Dare To….Dare?

Yes. Dare…to dare. Confused? Keep reading…

I apologize for the delay in posting, I’ve been feeling really bad the last several weeks. I’m on a bunch of antibiotics and my body hates antibiotics so I can’t eat, feel dizzy, headaches..all that fun stuff. So, I haven’t really felt like sitting down and writing, or at least that’s what I keep telling myself. In all honesty though, and I’m just piecing this together, it just happened to be a really convenient good sounding excuse to procrastinate and not write about a bunch of things that I need to dare myself to do but am too scared to approach.

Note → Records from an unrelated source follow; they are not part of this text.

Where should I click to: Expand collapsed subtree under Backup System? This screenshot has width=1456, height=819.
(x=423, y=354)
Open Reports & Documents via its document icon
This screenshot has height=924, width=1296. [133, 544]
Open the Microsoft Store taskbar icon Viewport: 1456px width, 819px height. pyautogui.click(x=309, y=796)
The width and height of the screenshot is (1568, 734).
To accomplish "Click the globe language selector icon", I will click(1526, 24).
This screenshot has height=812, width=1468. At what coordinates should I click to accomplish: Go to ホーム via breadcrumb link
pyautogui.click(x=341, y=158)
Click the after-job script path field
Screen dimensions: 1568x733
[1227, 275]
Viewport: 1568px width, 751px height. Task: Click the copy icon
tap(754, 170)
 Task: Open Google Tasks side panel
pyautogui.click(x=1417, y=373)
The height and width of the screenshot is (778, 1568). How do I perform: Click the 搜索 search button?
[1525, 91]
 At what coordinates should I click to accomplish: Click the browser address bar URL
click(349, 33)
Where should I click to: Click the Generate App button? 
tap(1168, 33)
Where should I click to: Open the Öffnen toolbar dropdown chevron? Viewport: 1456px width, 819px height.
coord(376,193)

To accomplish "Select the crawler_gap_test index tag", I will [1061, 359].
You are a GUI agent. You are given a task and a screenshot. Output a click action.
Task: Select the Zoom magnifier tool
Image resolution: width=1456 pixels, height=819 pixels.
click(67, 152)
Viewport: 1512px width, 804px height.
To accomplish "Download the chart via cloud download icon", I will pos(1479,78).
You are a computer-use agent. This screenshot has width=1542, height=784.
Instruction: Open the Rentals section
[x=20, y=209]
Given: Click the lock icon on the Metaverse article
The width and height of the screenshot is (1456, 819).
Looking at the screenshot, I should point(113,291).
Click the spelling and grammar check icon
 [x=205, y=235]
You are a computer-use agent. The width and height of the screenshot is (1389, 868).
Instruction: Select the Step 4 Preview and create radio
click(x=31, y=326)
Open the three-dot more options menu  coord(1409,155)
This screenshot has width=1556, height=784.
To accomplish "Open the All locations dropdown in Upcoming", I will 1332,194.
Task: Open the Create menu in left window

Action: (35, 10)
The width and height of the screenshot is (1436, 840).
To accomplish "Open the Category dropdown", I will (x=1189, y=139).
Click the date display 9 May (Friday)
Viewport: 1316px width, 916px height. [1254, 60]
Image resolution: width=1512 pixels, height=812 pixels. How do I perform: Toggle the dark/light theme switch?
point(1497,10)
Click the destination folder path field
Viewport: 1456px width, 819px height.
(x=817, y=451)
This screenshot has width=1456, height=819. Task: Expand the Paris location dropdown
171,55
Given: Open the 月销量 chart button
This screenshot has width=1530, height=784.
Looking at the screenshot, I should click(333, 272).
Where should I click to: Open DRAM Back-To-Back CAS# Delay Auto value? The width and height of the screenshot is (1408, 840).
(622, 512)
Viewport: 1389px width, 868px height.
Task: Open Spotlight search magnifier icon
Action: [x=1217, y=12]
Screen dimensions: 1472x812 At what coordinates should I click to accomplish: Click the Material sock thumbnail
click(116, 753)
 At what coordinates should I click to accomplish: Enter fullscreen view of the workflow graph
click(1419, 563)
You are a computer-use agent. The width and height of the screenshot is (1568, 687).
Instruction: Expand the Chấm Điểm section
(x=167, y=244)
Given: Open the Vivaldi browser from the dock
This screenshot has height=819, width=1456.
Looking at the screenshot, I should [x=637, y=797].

When the idea for this blog first came to mind it was really cool, really exciting, really ‘this will be good for me’. All these things are still true, but as I’ve gotten to the close of the ‘My Story’ blogs and started to think about the actual ‘dares’ and what to write on next…well…it’s taking on a whole new meaning. I thought this would be easy, I thought the dares would be something challenging, but something I could readily handle. I forgot that growth and progress and pretty much anything worthwhile comes only through struggle and being uncomfortable and pushing yourself farther then you feel you can go.

Dare. What exactly does the word mean? We seem to take words and give them our own personal meaning a lot of the time. I wanted to know what it meant on its own, without my input or my thoughts or preconceived ideas of what it meant.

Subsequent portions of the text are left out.